Exercise aim: Of the lines in the listing below, count those containing "title". Provide the count and nothing else.

Supplied information:
========================

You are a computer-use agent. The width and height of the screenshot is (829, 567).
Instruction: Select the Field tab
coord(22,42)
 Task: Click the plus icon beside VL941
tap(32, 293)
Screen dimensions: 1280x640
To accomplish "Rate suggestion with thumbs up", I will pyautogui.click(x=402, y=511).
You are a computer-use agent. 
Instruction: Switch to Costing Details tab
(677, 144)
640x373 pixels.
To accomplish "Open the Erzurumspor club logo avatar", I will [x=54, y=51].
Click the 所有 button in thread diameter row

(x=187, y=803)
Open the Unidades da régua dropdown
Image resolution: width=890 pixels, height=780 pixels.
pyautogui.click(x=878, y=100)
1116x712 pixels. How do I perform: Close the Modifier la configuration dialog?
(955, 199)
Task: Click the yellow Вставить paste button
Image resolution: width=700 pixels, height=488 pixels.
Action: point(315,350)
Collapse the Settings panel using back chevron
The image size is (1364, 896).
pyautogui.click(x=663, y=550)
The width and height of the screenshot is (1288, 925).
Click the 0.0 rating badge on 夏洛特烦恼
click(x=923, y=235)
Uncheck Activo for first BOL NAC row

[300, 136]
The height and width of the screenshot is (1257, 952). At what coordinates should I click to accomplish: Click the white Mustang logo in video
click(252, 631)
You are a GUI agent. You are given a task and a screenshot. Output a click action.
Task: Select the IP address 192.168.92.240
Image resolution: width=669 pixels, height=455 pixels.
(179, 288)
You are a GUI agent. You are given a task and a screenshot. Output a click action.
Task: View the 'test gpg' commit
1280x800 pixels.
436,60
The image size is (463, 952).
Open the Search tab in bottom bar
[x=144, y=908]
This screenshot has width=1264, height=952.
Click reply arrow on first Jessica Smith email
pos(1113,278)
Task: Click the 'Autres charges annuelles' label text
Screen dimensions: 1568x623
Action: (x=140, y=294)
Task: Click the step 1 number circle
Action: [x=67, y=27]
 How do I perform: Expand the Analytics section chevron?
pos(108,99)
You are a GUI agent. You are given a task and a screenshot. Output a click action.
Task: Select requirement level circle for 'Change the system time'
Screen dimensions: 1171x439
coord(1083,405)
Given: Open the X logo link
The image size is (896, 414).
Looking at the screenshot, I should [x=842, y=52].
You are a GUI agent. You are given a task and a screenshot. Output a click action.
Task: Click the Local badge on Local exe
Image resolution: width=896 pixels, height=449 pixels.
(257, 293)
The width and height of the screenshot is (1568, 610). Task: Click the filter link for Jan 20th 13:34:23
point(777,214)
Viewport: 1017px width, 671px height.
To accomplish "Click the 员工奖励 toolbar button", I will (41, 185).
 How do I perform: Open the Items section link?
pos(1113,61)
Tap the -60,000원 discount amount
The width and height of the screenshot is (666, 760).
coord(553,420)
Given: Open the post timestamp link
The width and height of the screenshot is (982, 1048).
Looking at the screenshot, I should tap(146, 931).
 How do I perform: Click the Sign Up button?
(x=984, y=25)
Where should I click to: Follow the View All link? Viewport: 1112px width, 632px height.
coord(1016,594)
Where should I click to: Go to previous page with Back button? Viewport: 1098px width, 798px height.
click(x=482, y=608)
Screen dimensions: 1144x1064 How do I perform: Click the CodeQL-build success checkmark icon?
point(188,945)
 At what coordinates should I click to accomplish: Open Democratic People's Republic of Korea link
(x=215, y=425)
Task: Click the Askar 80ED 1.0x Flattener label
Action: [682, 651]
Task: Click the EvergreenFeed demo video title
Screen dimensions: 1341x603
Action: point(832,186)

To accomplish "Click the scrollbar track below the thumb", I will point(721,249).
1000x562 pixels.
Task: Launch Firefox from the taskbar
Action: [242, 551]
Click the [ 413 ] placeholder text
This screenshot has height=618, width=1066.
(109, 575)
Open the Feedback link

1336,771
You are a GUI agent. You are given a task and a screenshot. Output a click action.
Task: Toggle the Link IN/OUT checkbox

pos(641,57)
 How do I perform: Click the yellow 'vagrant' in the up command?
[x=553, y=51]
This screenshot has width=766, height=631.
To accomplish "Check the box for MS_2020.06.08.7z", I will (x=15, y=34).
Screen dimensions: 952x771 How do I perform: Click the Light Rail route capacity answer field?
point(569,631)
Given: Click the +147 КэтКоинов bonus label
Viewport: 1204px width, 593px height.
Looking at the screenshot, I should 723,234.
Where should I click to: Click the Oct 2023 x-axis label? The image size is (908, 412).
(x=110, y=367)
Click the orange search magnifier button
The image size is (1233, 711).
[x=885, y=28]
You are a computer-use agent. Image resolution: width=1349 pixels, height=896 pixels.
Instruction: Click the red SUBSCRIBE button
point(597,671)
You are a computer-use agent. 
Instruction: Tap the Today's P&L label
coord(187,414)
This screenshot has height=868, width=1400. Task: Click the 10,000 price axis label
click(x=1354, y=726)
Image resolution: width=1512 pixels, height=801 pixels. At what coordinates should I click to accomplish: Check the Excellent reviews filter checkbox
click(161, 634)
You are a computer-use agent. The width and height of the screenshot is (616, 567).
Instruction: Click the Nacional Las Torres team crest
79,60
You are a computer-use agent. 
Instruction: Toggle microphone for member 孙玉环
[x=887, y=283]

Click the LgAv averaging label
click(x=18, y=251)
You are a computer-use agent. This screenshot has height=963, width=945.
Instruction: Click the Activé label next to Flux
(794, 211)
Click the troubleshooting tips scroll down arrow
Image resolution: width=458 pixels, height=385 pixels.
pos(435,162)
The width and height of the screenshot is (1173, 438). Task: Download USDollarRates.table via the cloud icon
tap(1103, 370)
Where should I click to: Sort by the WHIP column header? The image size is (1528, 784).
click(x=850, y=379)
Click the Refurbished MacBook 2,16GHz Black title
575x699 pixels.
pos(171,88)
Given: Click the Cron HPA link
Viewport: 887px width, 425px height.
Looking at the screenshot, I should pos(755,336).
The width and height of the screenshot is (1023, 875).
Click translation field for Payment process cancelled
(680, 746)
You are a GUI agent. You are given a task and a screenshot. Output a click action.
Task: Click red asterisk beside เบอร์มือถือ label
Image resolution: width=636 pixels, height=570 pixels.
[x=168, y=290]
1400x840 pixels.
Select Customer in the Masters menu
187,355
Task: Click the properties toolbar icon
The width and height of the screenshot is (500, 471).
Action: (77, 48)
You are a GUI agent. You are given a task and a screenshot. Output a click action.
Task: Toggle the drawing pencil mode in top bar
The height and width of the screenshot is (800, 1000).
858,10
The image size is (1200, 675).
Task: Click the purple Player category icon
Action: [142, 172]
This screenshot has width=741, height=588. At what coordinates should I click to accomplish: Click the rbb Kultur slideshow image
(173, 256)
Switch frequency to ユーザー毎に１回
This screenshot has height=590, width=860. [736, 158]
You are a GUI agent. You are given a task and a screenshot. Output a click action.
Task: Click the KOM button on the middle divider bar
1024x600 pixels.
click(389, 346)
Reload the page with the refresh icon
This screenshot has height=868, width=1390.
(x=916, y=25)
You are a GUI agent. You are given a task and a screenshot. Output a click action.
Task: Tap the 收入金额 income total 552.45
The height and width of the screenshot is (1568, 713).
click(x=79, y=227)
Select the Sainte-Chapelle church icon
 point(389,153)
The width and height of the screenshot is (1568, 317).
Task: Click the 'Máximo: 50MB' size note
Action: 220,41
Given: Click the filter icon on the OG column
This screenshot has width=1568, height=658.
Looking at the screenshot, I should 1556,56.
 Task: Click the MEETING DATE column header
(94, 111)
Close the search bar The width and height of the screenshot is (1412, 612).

========================

Exercise response: 2